## Exercise data
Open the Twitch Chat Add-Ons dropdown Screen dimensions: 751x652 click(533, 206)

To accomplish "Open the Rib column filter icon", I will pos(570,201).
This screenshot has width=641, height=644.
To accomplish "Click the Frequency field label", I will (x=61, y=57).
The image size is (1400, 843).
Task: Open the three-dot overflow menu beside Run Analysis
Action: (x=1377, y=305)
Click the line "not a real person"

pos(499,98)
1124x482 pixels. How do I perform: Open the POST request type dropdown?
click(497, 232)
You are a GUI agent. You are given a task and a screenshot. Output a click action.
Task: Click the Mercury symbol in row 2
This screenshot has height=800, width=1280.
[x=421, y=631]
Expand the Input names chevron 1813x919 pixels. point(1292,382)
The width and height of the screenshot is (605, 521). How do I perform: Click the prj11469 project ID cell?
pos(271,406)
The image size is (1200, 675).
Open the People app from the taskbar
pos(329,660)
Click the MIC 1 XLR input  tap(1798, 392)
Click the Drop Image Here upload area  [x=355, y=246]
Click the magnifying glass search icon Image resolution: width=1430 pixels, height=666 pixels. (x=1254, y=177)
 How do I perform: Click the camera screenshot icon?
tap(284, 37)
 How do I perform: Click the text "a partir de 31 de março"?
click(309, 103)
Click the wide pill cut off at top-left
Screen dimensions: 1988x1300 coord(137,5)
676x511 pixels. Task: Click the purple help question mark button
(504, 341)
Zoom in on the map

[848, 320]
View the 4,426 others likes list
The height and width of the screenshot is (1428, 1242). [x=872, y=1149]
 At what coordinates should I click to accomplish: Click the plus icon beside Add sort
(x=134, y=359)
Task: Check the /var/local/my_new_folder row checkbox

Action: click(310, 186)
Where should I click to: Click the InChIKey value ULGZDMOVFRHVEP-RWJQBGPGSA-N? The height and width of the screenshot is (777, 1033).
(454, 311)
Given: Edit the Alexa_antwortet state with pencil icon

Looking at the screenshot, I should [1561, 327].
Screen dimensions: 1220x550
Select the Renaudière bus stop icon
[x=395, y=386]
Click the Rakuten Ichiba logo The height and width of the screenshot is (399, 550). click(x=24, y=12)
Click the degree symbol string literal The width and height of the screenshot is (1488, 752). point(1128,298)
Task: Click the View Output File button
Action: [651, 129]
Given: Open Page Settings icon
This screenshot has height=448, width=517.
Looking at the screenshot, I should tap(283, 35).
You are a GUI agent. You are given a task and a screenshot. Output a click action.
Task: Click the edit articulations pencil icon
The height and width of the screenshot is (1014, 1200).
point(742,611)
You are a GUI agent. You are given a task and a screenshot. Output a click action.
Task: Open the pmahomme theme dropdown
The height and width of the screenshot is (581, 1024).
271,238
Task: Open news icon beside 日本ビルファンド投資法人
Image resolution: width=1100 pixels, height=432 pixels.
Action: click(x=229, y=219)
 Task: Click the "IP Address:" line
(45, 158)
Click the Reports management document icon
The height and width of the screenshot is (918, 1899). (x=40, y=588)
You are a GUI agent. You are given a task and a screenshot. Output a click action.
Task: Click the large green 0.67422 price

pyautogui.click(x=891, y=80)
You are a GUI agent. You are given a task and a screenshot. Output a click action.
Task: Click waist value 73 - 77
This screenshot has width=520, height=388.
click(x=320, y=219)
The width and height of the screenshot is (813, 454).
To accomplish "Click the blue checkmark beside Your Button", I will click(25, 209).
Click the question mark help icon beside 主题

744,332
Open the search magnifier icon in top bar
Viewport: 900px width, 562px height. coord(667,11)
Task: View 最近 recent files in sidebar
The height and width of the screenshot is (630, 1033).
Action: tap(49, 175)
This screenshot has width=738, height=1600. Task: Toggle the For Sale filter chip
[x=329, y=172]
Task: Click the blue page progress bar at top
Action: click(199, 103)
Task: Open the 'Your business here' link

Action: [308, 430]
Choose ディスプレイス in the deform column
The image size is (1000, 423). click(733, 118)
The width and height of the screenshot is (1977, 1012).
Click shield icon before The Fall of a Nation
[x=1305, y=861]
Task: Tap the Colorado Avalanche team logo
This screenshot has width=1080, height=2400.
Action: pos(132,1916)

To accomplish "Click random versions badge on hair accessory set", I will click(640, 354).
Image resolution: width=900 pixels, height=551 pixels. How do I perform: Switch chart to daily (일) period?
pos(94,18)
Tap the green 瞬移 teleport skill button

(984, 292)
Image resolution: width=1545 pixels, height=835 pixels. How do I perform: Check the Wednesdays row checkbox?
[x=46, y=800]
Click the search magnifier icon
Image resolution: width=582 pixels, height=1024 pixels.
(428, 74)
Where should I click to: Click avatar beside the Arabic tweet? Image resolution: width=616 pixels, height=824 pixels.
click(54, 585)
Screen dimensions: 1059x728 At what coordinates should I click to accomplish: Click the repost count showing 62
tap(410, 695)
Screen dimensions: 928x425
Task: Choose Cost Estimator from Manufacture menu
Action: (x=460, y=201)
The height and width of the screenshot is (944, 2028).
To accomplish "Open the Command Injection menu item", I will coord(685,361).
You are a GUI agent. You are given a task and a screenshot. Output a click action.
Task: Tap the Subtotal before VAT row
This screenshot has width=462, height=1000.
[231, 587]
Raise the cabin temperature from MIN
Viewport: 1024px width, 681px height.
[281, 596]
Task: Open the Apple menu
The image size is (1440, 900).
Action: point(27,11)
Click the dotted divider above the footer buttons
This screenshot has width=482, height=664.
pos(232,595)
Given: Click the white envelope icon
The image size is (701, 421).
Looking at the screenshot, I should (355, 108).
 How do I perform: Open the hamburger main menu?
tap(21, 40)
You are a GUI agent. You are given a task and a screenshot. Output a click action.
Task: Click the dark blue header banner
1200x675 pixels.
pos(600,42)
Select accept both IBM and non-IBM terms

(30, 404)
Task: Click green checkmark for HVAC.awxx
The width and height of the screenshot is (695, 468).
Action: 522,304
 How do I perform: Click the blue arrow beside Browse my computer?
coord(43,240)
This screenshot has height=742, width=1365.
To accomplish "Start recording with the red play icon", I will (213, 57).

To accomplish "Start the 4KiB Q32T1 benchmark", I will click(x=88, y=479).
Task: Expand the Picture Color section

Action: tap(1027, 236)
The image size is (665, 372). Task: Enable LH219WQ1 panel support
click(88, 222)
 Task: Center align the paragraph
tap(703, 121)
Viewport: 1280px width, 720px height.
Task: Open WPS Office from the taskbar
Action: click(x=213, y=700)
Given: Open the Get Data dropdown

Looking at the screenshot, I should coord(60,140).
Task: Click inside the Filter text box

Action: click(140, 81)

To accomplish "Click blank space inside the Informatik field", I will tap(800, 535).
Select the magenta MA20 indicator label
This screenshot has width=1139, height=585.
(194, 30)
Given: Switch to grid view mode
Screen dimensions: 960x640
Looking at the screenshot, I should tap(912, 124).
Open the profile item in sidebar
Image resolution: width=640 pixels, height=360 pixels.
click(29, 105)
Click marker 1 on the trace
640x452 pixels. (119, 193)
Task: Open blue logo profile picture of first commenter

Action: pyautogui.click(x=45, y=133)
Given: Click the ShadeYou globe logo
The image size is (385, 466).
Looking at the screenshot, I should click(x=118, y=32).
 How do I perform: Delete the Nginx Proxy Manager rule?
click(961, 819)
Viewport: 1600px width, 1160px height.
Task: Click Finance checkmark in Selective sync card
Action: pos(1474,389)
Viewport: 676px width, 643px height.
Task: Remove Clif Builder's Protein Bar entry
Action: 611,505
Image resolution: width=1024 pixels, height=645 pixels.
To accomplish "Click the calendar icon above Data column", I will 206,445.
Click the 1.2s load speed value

## Exercise aim
Could you return exactly the lines above from the line with "Image resolution: width=1100" to the line with "Task: View 最近 recent files in sidebar", both included, and nothing else?

## Exercise answer
Image resolution: width=1100 pixels, height=432 pixels.
Action: click(x=229, y=219)
 Task: Click the "IP Address:" line
(45, 158)
Click the Reports management document icon
The height and width of the screenshot is (918, 1899). (x=40, y=588)
You are a GUI agent. You are given a task and a screenshot. Output a click action.
Task: Click the large green 0.67422 price

pyautogui.click(x=891, y=80)
You are a GUI agent. You are given a task and a screenshot. Output a click action.
Task: Click waist value 73 - 77
This screenshot has width=520, height=388.
click(x=320, y=219)
The width and height of the screenshot is (813, 454).
To accomplish "Click the blue checkmark beside Your Button", I will click(25, 209).
Click the question mark help icon beside 主题

744,332
Open the search magnifier icon in top bar
Viewport: 900px width, 562px height. coord(667,11)
Task: View 最近 recent files in sidebar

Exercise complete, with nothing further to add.